NewsPub Notes

The Defense of Democracy Starts at Home

The war in Ukraine has caused a renewed commitment to democracy. Putin’s bloody attempt to crush a free and democratic nation has created revulsion throughout the world and has starkly reminded us how democratic institutions can never be taken for granted.

Ironically, as war rages on the edge of Europe, we here in Athens-Clarke County have suffered a blow to our own democratically elected government. On the most local level, three of our elected ACC commissioners were forced from office, and our election districts were uprooted and scattered about the county in new configurations. This dismantling of our local government was forced upon Athens by “our” own Republican legislators, who occupy seats made safe for them by the voters of Oconee, Walton, Barrow, Jackson and Madison counties. Sen. Bill Cowsert, Sen. Frank Ginn, Rep. Marcus Wiedower and Rep. Houston Gaines can act autocratically toward Athens, because Athens probably can’t vote them out of office, though the many Republican voters in Athens can help them stay in office.

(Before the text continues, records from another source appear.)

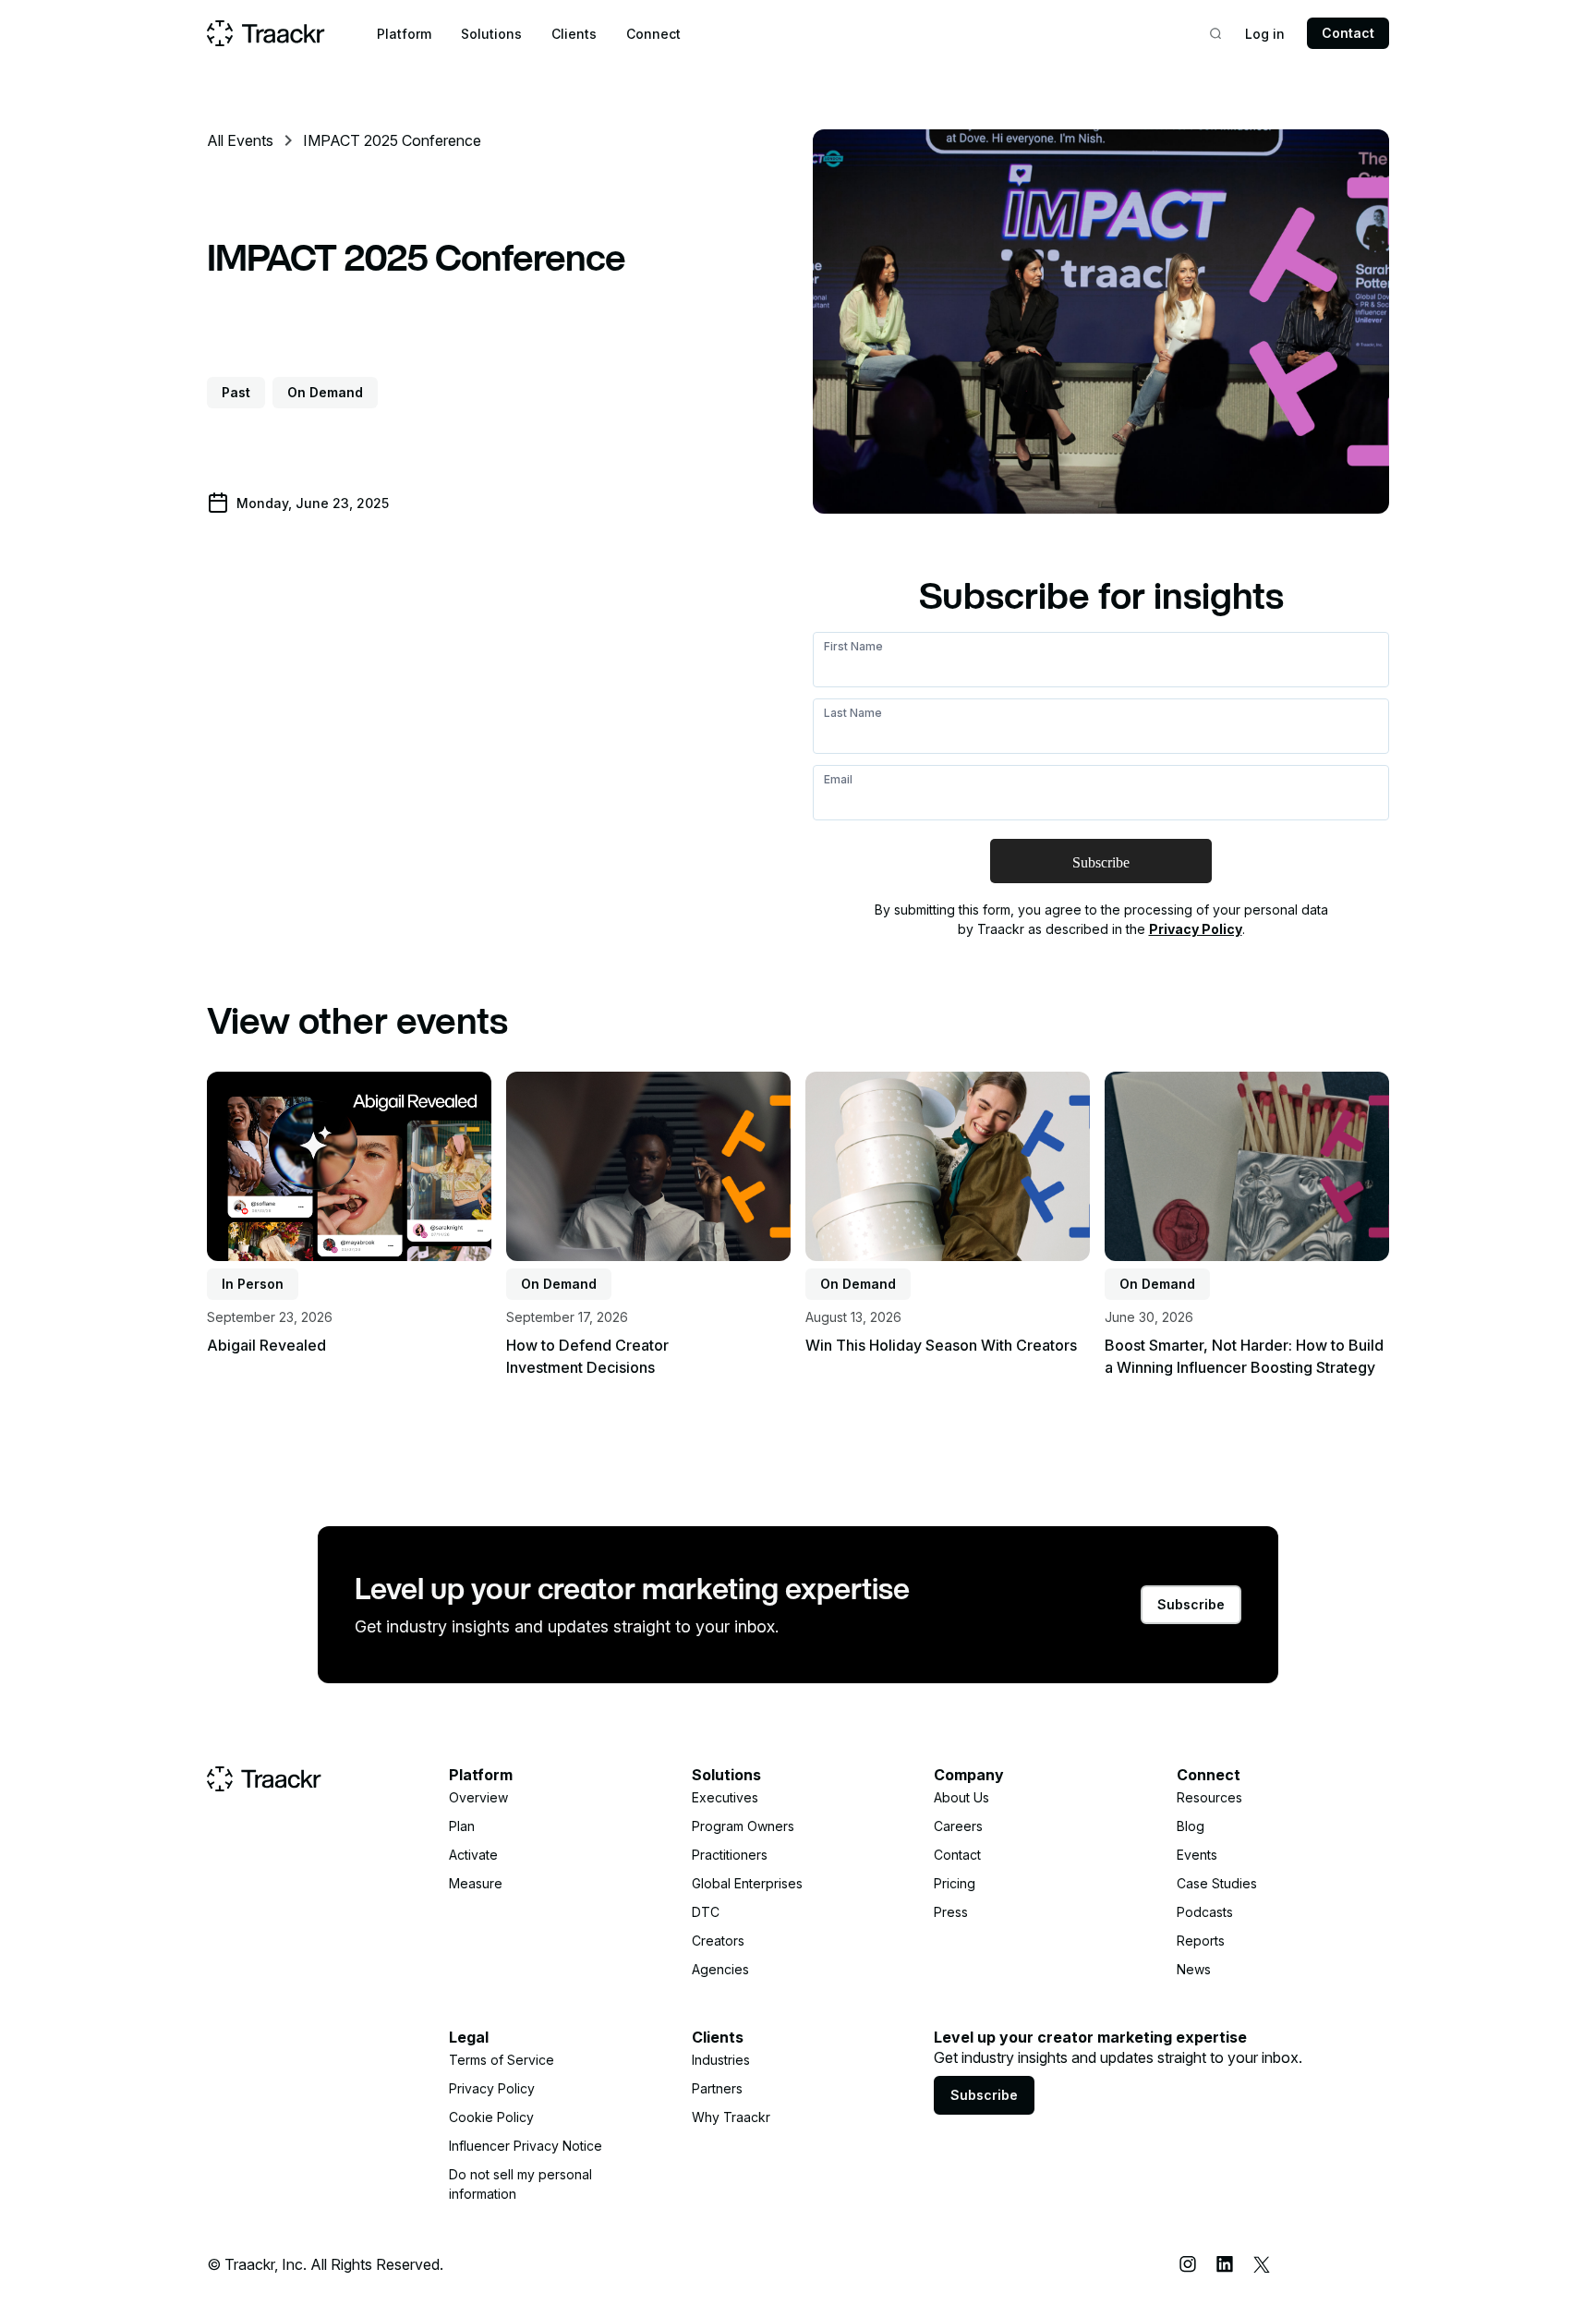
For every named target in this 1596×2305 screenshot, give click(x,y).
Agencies (720, 1969)
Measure (475, 1883)
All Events (240, 140)
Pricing (954, 1883)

So when local Republicans, secessionists and the clean-and-safers told “our” legislators to destroy the county commission because it is too liberal, “our” legislators were happy to overturn the will of the majority of ACC voters and cram a gerrymandered commission down our throats. Now, on May 24, we’ll have an election for the completely reconfigured District 1, where Patrick Davenport is still the incumbent and for the three open seats in Districts 3,5 and 7, where our democratically elected commissioners Melissa Link, Tim Denson and Russell Edwards were blown out of the districts that elected them. We’ll have an election with campaigns and candidates as if nothing happened, but something did happen: “Our” legislators invaded Athens-Clarke County and are now trying to set up a puppet government.

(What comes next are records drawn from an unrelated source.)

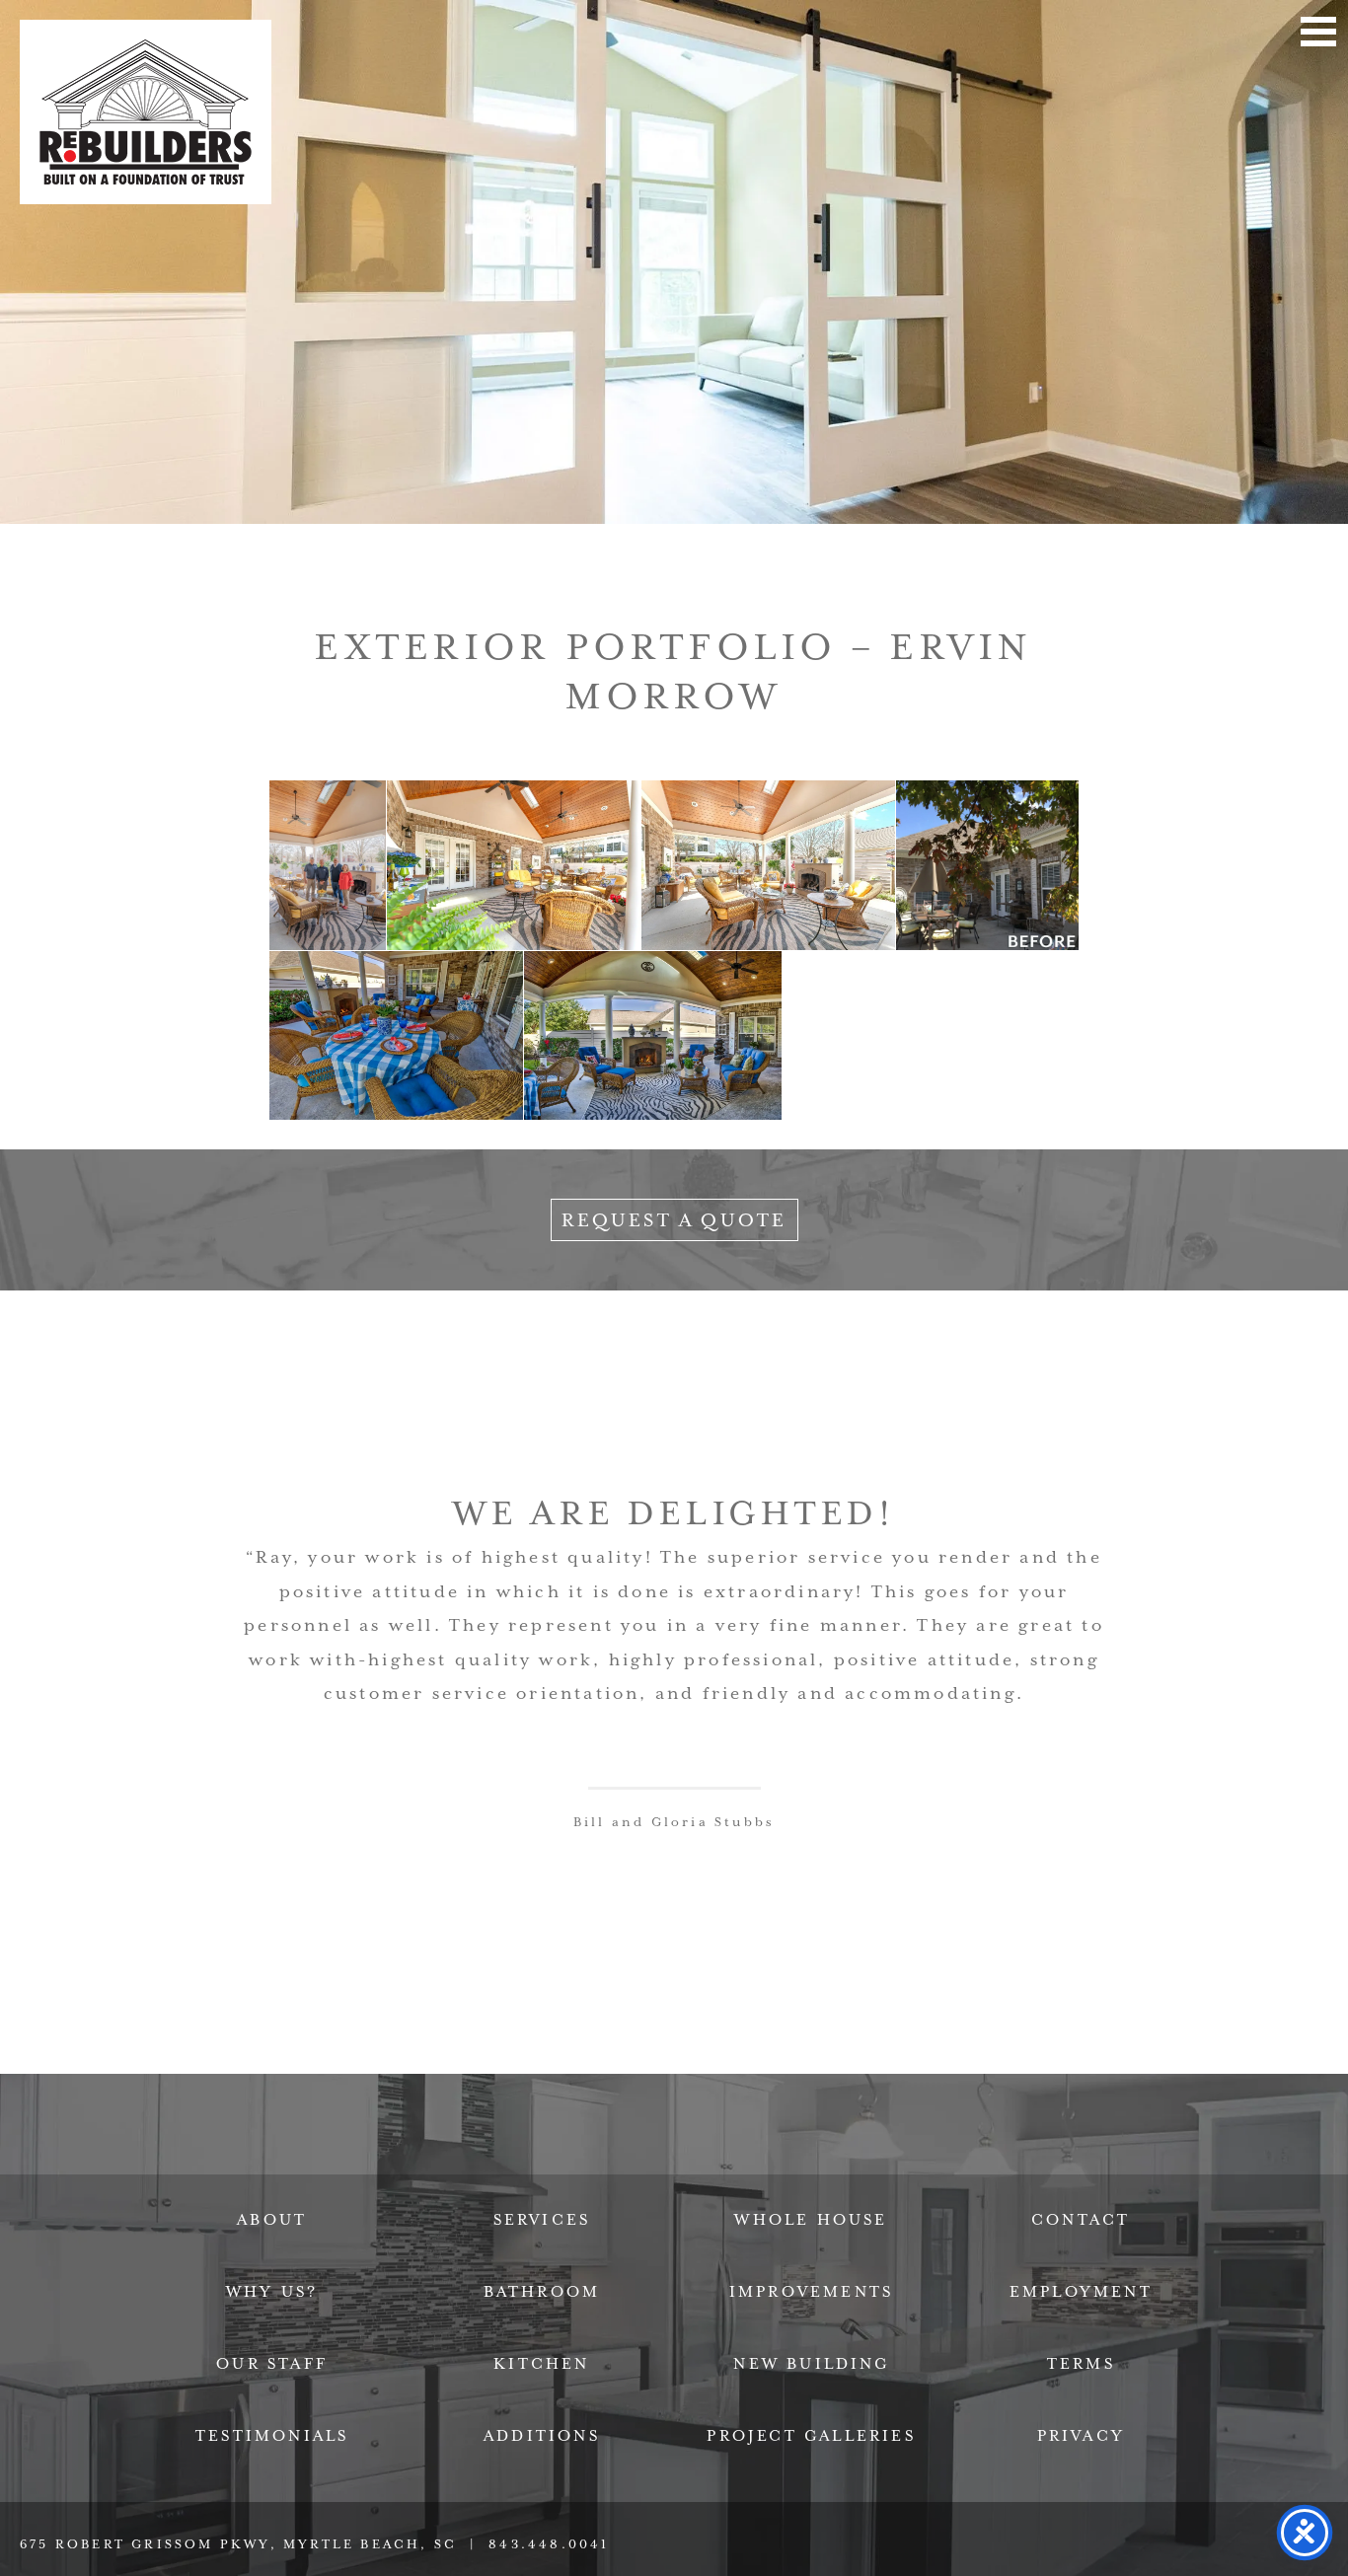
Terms (1081, 2364)
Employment (1081, 2292)
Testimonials (271, 2436)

Map by GIS/Graphics Division Athens-Clarke County Planning Department, amended by Larry Tenner

The primary election is non-partisan, which means that candidates don’t have the labels of political parties. They can be Republicans, Democrats, Libertarians or independents, but they don’t have to tell you. They can even be lifelong Democrats, yet perform in office to delight every reactionary Republican in town.

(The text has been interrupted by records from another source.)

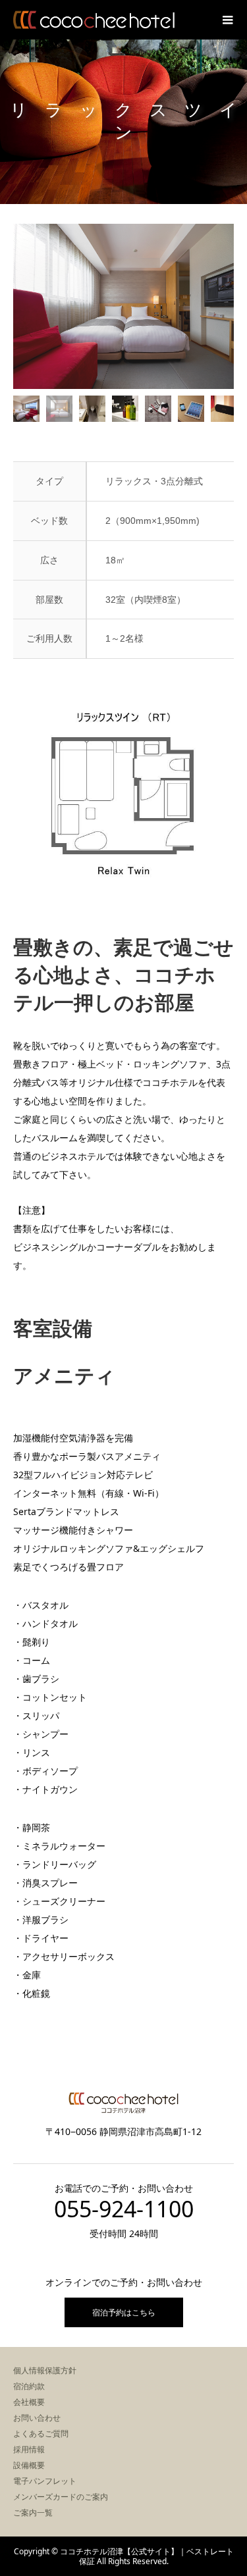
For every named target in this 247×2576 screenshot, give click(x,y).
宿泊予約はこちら (123, 2312)
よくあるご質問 (41, 2433)
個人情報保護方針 (44, 2370)
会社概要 (29, 2402)
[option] (123, 306)
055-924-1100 (124, 2209)
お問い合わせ (37, 2417)
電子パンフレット (44, 2480)
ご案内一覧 (33, 2512)
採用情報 (29, 2449)
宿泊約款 (29, 2386)
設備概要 (29, 2465)
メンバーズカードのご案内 (60, 2496)
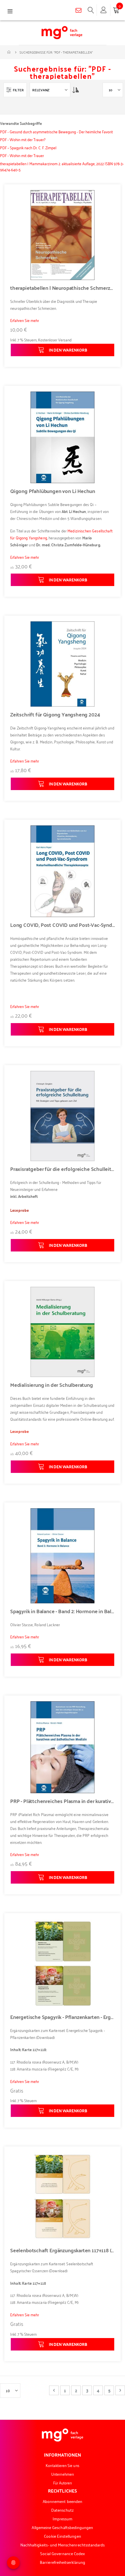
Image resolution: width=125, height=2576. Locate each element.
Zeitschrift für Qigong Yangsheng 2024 (55, 714)
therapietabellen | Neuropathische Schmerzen (62, 287)
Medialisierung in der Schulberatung (51, 1384)
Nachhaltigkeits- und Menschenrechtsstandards (62, 2544)
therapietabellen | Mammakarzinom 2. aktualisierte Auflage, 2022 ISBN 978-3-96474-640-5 (62, 166)
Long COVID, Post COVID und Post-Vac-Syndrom (62, 924)
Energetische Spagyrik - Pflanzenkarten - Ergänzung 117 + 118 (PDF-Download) (62, 2016)
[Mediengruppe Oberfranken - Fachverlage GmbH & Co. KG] (62, 32)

The worst thing about this upcoming election is that those who don’t like the politics of the incumbents didn’t just run against them in a fair election. Instead, they bombed them out of their home districts and made political refugees out of our elected commissioners.

So obviously this is a very important election, which will cause us all to think seriously about what kind of local government we want. The autocrats have decreed that our commission is too progressive, too liberal and that it must go back to being safely do-nothing reactionary. Apparently, what is too progressive for them is trying to do something about poverty in Athens, about homelessness, about fair wages for public employees, about transportation, about affordable housing, about police responsibility, about open government. Since they felt that they couldn’t change local government through the democratic elections process, they destroyed it, hoping to insert their own candidates into the new government that will be built from the ruins of the old.

That’s what makes our task as voters so important in this election on May 24. We’ve got to be clear about what kind of government we want here, and we’ve got to find out who is committed to that kind of vision. In spite of the politicians who destroyed our government, the candidates running to fill the open seats are all nice people. They all want what is best for Athens-Clarke County. It is our job as voters to find out where these candidates stand—whether they support the vision represented by our canceled commissioners or whether they want our government to reflect the vision of the Republican legislators who destroyed it and those who put them up to it.

This is a very focused task. We as voters can concentrate on the one district where we live, once we figure out where it is now. We’ll all vote for mayor and for candidates in the state primaries, but each of us can concentrate on finding out which commission candidates share our vision for Athens-Clarke County and which share the vision of those who find our present government unacceptable. Then we’ve got to register voters, and we’ve got to go to the polls or to the drop box to take back our government district by district.